Note that this same problem also exists in chat models that use normal tokens for separating turns (the good old "reverse prompt" parameter in llama.cpp's terms, such as "### Assistant:" - I suppose those would get repetition-penalized as well).

StefanDanielSchwarz · 2023-10-18T20:20:29Z

@jploski Yes, this has been a problem all this time. Glad it's getting the necessary attention now.

I used to think that the EOS token should never be part of the prompt, instead it should only be output by the model to end inference. The inference backend would catch it, stop inferencing, and remove it before sending the output to the frontend. That way it would never show up in the next prompt, and usually the </s> worked like that.

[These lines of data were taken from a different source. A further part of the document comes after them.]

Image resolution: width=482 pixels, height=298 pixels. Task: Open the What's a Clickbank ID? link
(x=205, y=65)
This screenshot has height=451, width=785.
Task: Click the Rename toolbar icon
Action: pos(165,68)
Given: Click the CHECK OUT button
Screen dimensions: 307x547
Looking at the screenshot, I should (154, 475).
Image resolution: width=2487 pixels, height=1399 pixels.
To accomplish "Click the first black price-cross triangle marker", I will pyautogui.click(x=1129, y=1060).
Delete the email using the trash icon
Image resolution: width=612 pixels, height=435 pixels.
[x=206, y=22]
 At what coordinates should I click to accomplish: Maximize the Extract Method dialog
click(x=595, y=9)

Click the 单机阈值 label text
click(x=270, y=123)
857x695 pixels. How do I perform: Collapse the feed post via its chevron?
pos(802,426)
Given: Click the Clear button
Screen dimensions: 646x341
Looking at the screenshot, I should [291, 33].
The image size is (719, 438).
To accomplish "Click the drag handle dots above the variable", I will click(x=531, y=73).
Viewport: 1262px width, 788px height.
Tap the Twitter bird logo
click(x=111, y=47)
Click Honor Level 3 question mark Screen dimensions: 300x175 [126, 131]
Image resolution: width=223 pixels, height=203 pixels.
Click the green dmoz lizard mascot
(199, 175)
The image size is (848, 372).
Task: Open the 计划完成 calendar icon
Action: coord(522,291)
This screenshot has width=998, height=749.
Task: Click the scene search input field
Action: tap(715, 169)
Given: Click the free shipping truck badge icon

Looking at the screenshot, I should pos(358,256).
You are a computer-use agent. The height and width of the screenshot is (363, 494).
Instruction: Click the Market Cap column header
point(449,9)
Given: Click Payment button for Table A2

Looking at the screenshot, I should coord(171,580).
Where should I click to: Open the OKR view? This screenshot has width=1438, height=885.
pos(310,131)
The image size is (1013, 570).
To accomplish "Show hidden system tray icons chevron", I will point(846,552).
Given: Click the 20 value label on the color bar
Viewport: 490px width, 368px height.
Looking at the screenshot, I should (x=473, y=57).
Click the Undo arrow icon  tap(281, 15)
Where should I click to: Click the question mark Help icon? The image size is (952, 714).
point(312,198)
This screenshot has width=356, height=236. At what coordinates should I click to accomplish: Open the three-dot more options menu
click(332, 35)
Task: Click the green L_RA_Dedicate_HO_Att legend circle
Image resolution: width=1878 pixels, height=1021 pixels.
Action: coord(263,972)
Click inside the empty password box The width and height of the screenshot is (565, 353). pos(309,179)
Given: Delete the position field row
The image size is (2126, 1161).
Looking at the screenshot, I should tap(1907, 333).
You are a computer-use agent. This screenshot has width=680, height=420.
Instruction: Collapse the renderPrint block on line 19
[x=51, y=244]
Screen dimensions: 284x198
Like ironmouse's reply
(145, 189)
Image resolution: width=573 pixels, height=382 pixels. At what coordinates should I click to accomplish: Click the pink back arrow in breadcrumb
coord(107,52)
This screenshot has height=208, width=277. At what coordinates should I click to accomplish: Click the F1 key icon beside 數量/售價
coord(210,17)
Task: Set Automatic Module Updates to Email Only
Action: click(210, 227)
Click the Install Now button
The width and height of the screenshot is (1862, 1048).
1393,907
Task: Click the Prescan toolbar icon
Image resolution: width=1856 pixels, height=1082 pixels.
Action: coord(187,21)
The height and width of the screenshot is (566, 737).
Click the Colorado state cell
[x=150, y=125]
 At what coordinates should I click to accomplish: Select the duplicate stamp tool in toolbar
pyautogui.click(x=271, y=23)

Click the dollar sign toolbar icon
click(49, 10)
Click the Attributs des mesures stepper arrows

Now that the ChatML format is getting traction and might turn into a standard prompt template, the issue has become more apparent. But yes, the ### Assistant: string was also affected and I've seen it get "rewritten" in various ways when repetition penalty prevented it from being printed the proper way.

Same with the LLM outputting a character's name as a prefix for its message when chatting. After a while, it would fail to do so and break the chat. The solution to that was to have the frontend manipulate the prompt and add the character name itself, so the model only completes after that and never has to write the name by itself.

teleprint-me · 2023-10-18T20:55:51Z

I've been running into this issue in the templates.

I've run several tests and it's usually always the same outcome, regardless of the model.

I know this PR is adding support for special tokens, but how were the special tokens handled internally before hand? I haven't had the opportunity to dig into the code yet.

shibe2 · 2023-10-18T22:52:13Z

I experimented with Mistral-7B-OpenOrca. It indeed outputs im_end.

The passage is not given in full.